Kirk snatched a tray from the pile next to the selector nearest them, then shoved a meal card in the slot, tapping something in on the keyboard. The selector promptly whisked open, ejecting a steaming bowl of orange soup onto his tray. Kirk sniffed it curiously, then straightened up, grinning at the world in general. "Smells like carrots."

McCoy snorted. "Step One in curing the Foreign Food Phobia of Jim Kirk." He gestured for Spock to move ahead of him at the selector.

Kirk politely slid himself and his tray aside. "Bones, would you do the honors?"

"Most certainly, Captain. Your meal card, Spock." The doctor held out a hand expectantly, and a small, flat data disk was plopped coolly into his palm, accompanied with a you-are-so-illogical-and-may-I-add-wierd stare. McCoy ignored the look and turned his attention to the disk, which he slid into the selector. After a few taps on the small screen which adorned the wall above, he was rewarded with a plate of perfectly-twirled spaghetti and vegetarian non-meatballs. "Your meal," he smirked.

Spock picked up the tray hesitantly, momentarily debating whether or not to shove it down the recycling chute and order something more to his palette.

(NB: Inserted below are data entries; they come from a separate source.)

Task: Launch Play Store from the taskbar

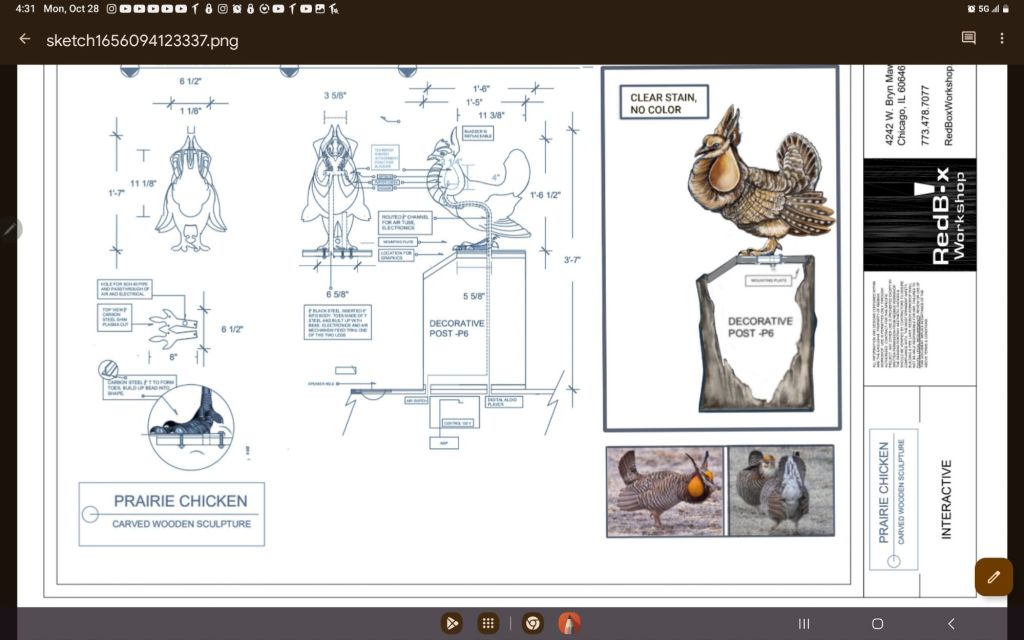Action: click(452, 623)
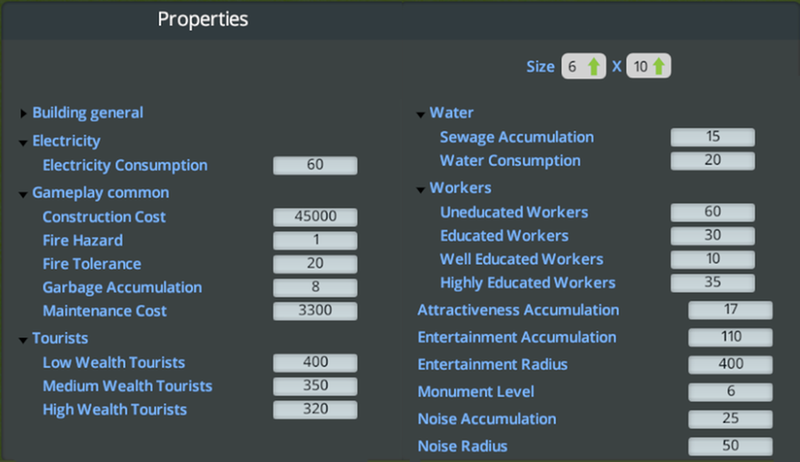This screenshot has height=462, width=800.
Task: Click green up arrow for width size
Action: [x=593, y=67]
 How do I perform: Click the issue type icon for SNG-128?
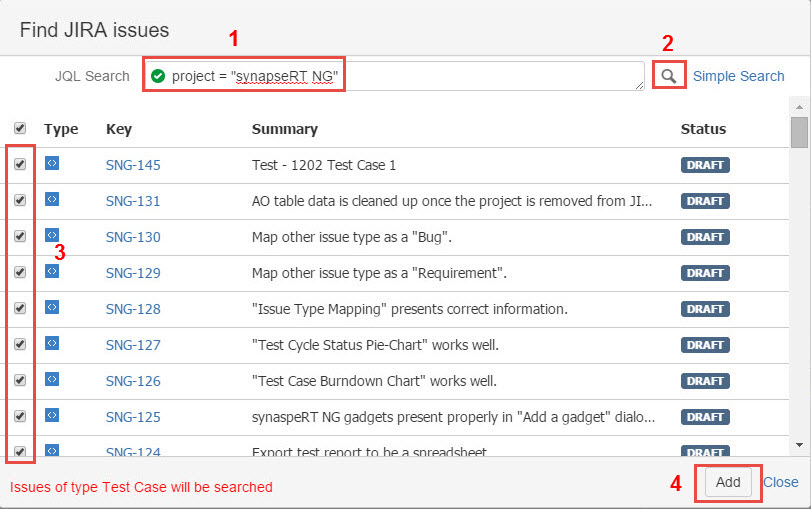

His decision was made for him when Kirk, who was trotting back to their table amid knowing grins from the other diners, chirped back at him over his shoulder. "Come on, Spock, we're back on shift in a few minutes!"

He headed back to the table, bearing his unwelcome burden and accompanied by a doctor who was chattering about various spices used in certain Terran foods known as Italian.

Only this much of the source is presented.